- **Text segment**:
'''

Up and in my home office. It is 3:12am. Again around 3am. Here I am with the book Story Craft – The Complete Guide to Writing Narrative Nonfiction by Jack Hart. Am I eternally cursed by some dark magic force of 3am? I first fell victim to this probably in autumn 2005, living in Paddington, just north of Hyde Park in London. The frequency of early wakings varied, with far more in some periods than others for either external or internal reasons. I am happy to remain so though and to continue exercising the freedom to naturally wake up early and work on what interests me. Knowing that I have this choice, I am very grateful. It is wonderful to have taken great pleasure in reading or working on a subject of interest before the dawn; by the time the dawn cracks, hitting the road for a jog and seeing the world around me slowly wake up to a new day, I secretly think to myself that I am ready for this new day. One benefit of starting the day early is that it helps to direct attention to truly important topics during the day. To think that I have been very much immersed in certain subject a few hours before the typical start of the day, it would be insane to waste the rest of the precious day on any trivial matters. It is the third 3am over a week time that I have been accompanied by this book. It is not a hard read. But it is far away from my area of expertise that so much of it feels very fresh to me such that I like re-reading some passages.

'''

- **Provided information**:
'''

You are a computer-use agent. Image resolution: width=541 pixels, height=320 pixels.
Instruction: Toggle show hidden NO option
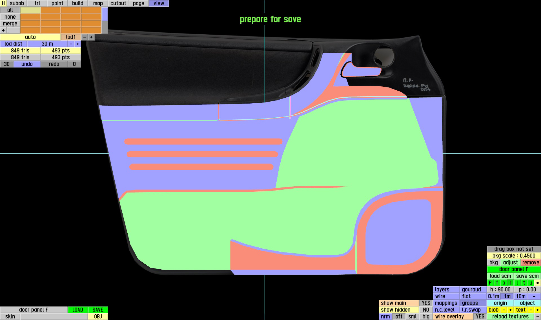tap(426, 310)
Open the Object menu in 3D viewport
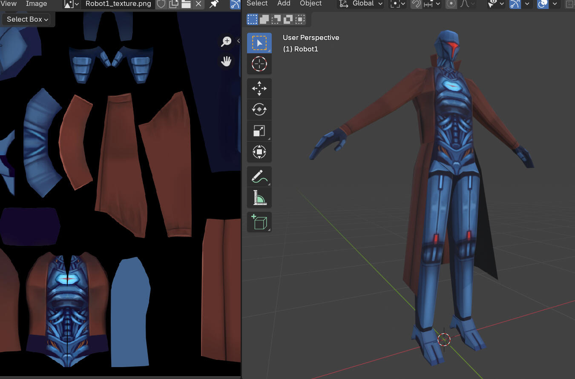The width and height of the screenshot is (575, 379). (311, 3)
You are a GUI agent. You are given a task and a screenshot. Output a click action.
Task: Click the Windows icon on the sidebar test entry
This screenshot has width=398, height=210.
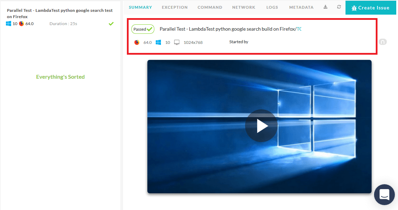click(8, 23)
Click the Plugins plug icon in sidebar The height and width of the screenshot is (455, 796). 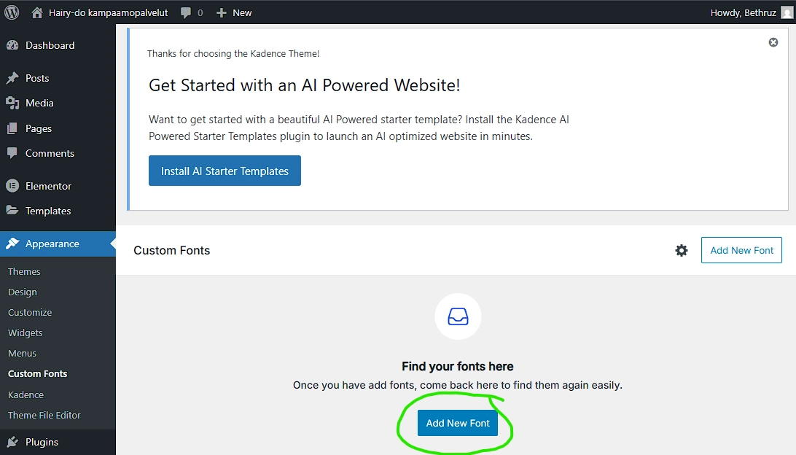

'''
'''

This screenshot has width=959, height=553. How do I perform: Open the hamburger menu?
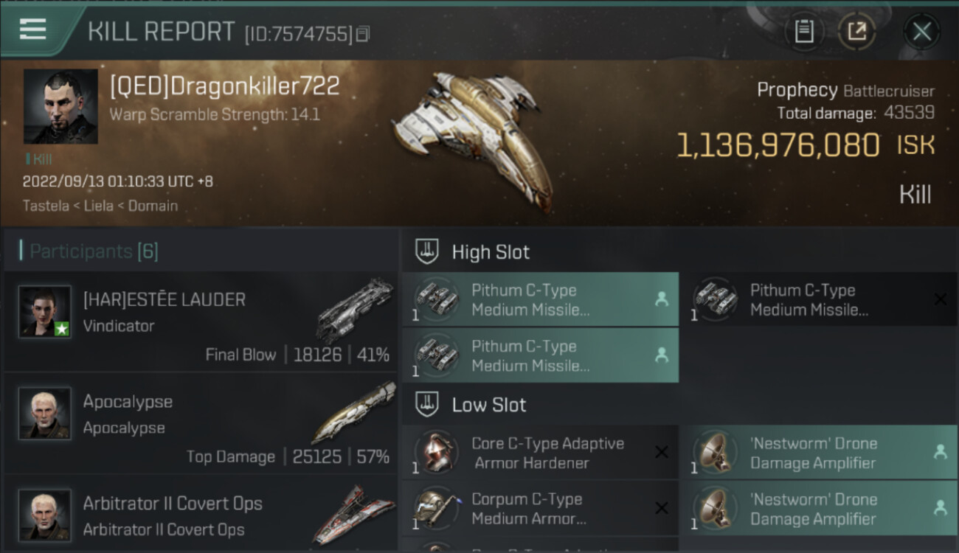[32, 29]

'''
'''

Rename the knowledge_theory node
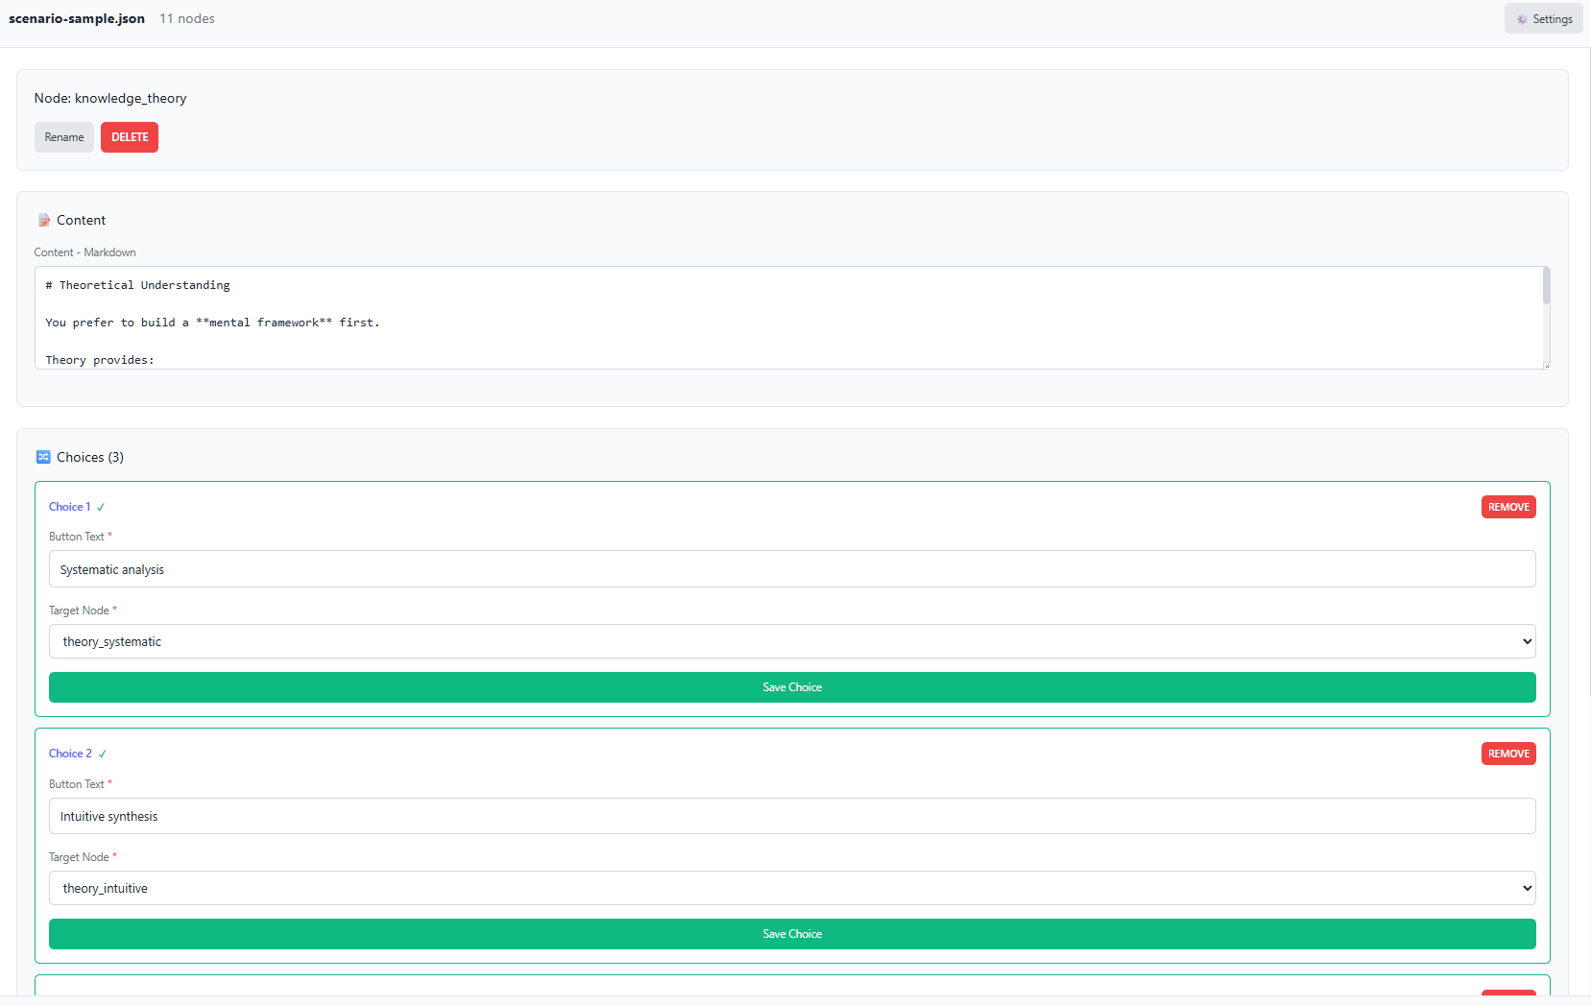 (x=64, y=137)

'''

- **Directions**: Resume the account of waking around 3am to read a guide to narrative nonfiction, continuing from its final sentence.

- **Result of the task**:
You may find this very encouraging, if you are concerned about the lack of experience and talent for narrative nonfiction writing: One of the other things I discovered during a quarter-century of working with nonfiction storytellers is that successful popular storytelling demands neither blinding talent nor decades in a writer’s garret. If you’re interested in exploring the art of true-life storytelling, don’t let lack of experience intimidate you. Time and again I’ve seen writers with absolutely no narrative experience grasp a few core principles, find appropriate story structures, and draft dramatic tales that moved readers. Some of those virgin ventures into true-life storytelling achieved far more. At the Oregonian David Stabler, the classical music critic, plunged into his first narrative, a series on a musical prodigy, and made the finals for a Pulitzer Prize. Rich Read’s first narrative won a Pulitzer Prize….The only real requirement for great nonfiction narrative is determination to master the craft.
In talking about what this book is about:
The entire media marketplace is in upheaval, and young storytellers everywhere will face unprecedented challenges. The most entrepreneurial will adapt to changing technology, finding new ways to combine print, audio, and video in a digital environment. But the most successful will also carry with them the unchanging, universal principles that apply to all stories, regardless of the technology used to deliver them. Those principles are what Storycraft is all about….to share what I learned in the trenches….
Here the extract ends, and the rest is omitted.